We seem to have been talking about Brexit for many years now. On 1 January 2021, years of speculation were put into action, and Brexit became a reality. So, what exactly have we learnt so far? 

Nicole Morton, Cross-border Solutions Manager at Avalara

By Nicole Morton, cross-border solutions at Avalara

One thing that became clear quickly, was that many retailers were underprepared.  Brexit had already been delayed once, and many UK businesses of various sizes had already been selling into the EU under the distance-selling thresholds. So rather than risk the cost of extra fees and filings that would have come with registering early, many businesses held on to the last moment, with the possibility of a second delay lurking. 

When reality hit, and extra VAT registrations became a matter of urgency, long lead times (up to 12 weeks in some cases), compounded with an overloaded system, meant massive delays for many sellers. 

Common mistakes when it comes to the new customs and VAT requirements

1. An EORI double whammy 

Where before UK sellers needed just one Economic Operators Registration and Identification (EORI) number, on all of their customs documentation to trade across Europe, they now require two; one for selling in GB and another for Europe.  Unaware, many sellers continued trying to use their GB EORI number, which is now only applicable for imports into the UK. Registration for an additional EU EORI number can be done through a VAT application form. 

Another mistake is that businesses are not aware of how carriers use EORI. For example, some will have it loaded into their backend ensuring that is then always on the customs declarations, whereas other will need to manually add it in with every order/label. Many have learnt the hard way when their shipments were being held up in customs or being returned to them.

2. Rules of Origin

A confusing new concept that many businesses had to grapple with for the first time. The Trade and Cooperation Agreement promised no tariffs, however this is not entirely true. In order for this to come into play, you have to be able to prove that around 55 per cent of your product/goods originated in the UK. 

The rules of origin requirement has resulted in double taxation for a large number of UK retailers.
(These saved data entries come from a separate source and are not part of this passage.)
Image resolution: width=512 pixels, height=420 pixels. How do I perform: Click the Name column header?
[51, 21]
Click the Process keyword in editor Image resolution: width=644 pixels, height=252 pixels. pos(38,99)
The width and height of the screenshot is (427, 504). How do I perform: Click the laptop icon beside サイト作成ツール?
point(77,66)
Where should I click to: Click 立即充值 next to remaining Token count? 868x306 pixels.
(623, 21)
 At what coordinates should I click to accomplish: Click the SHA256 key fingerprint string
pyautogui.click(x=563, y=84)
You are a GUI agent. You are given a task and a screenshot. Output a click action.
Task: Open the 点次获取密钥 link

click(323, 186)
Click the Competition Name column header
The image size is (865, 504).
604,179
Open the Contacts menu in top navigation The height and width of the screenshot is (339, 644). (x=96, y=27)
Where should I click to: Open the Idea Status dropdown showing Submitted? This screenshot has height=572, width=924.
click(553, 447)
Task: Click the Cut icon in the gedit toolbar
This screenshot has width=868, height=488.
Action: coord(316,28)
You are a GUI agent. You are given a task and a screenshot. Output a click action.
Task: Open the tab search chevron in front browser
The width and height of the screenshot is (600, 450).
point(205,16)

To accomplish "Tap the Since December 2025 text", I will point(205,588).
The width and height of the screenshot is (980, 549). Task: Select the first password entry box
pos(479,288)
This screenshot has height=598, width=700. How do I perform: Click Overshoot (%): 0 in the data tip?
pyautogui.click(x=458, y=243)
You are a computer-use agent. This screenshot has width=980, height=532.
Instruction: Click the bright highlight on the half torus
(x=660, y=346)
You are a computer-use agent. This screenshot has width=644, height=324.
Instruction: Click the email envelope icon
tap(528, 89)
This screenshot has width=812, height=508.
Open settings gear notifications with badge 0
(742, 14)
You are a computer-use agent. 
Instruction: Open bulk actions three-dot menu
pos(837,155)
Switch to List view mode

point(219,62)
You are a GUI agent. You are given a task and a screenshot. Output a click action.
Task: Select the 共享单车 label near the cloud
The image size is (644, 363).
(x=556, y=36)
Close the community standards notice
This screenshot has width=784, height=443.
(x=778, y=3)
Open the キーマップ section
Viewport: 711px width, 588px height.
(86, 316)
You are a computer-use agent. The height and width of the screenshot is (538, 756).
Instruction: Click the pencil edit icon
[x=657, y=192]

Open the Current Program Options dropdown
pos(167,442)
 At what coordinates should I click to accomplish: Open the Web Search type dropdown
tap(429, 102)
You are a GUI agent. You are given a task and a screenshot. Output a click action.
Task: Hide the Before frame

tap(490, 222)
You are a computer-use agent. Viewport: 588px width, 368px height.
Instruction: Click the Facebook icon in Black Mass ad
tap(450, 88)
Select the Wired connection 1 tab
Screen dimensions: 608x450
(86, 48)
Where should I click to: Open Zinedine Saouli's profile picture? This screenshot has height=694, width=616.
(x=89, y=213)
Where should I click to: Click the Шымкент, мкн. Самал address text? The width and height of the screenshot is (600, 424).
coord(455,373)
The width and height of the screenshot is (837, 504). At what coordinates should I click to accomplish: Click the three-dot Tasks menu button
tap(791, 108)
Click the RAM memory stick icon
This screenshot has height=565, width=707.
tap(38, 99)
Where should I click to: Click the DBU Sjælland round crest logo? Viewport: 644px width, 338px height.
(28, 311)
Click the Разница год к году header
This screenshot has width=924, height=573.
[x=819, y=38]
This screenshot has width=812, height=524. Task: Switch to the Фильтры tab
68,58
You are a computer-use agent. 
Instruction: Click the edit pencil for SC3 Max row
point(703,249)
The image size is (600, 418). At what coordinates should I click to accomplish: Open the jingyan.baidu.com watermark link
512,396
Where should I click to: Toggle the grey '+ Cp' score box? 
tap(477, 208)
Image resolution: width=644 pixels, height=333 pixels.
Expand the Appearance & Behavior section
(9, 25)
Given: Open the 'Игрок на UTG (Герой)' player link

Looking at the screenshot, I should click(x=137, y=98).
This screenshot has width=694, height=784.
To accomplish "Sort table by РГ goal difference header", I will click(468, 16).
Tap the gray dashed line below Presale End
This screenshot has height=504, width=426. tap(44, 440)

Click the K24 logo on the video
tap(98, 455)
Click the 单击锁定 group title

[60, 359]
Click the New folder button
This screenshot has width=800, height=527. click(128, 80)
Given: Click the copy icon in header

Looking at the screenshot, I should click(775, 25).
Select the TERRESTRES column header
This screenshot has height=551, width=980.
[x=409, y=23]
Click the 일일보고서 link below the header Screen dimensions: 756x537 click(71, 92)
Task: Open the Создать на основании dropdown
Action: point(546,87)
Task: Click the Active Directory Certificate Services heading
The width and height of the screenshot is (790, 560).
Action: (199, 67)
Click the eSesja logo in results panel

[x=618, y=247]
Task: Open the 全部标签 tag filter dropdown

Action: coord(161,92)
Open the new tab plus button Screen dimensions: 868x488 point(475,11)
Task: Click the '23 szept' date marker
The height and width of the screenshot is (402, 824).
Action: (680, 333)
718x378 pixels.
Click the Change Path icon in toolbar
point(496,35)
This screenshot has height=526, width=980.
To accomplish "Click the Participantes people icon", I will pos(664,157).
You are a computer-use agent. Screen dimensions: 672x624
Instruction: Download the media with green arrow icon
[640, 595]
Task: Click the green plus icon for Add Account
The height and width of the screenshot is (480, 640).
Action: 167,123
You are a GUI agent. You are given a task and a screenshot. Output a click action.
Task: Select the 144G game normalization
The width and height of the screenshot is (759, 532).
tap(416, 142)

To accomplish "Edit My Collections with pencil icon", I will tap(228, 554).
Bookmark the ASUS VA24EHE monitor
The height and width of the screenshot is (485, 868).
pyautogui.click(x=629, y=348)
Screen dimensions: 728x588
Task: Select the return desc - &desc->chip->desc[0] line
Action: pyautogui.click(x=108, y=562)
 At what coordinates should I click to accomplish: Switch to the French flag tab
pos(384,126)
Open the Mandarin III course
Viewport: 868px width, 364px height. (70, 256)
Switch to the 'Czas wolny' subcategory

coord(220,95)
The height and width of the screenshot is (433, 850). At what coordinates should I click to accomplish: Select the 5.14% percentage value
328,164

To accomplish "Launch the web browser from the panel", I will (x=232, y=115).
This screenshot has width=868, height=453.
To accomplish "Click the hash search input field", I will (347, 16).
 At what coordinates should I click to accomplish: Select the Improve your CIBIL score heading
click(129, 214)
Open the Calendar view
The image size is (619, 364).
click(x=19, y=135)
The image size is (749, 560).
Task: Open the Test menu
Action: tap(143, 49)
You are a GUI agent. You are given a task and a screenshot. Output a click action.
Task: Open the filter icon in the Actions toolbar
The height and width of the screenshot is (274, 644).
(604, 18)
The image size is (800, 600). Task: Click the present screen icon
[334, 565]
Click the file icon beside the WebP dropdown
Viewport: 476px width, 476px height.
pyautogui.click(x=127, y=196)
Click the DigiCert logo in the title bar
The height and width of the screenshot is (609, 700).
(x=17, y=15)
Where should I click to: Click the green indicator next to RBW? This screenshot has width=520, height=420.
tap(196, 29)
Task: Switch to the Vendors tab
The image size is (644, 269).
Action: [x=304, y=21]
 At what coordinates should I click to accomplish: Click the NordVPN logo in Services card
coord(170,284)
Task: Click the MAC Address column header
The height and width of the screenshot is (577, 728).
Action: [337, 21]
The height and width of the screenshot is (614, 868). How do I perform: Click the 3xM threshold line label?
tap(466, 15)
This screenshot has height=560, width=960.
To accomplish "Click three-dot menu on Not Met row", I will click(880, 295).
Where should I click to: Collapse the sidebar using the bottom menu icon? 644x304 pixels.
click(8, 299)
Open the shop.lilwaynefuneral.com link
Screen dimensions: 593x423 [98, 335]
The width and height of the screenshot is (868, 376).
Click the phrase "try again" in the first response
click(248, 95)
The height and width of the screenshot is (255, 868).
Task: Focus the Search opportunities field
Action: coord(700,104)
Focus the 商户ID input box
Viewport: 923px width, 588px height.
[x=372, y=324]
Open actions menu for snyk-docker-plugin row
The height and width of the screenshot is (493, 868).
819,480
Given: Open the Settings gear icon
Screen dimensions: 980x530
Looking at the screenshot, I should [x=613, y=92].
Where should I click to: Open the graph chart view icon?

For example, a high street retailer producing some clothing in Bangladesh and importing into the UK first pays import duty and taxes in the UK. The seller then goes on to sell their clothes all across the UK, Europe and the rest of the world. To escape extra tariffs coming into the EU, the company would have to prove the rules of origin in the UK. But in this case, where the clothes “originated” in Bangladesh, an extra import tariff is now applicable. 

So where to from here? How to overcome post-Brexit trading challenges 

A very popular choice for many businesses has been to open up a second warehouse or use an outsourced fulfilment centre in Europe and move stock to be sold to EU customers into this facility. This way, if the products originated outside of the UK the goods can be sent directly into this facility avoiding double taxation and further delays for customers.

Another big one has been taking up HS code classification services so they can move their goods to Europe. This helps prevent customs delays but also allows duties to be accurately calculated, which in many cases means lower duties than if they were to just use the universal first six digits or descriptions. 

Businesses that have also been very successful since Brexit have looked very much at the customer experience and for many this has meant sending their goods DDP, so they are the “Importer of record” and ensuring the customer has complete transparency and no nasty surprises at the other end. We have had an influx of customers integrating with our customs duty and taxes calculator to support this.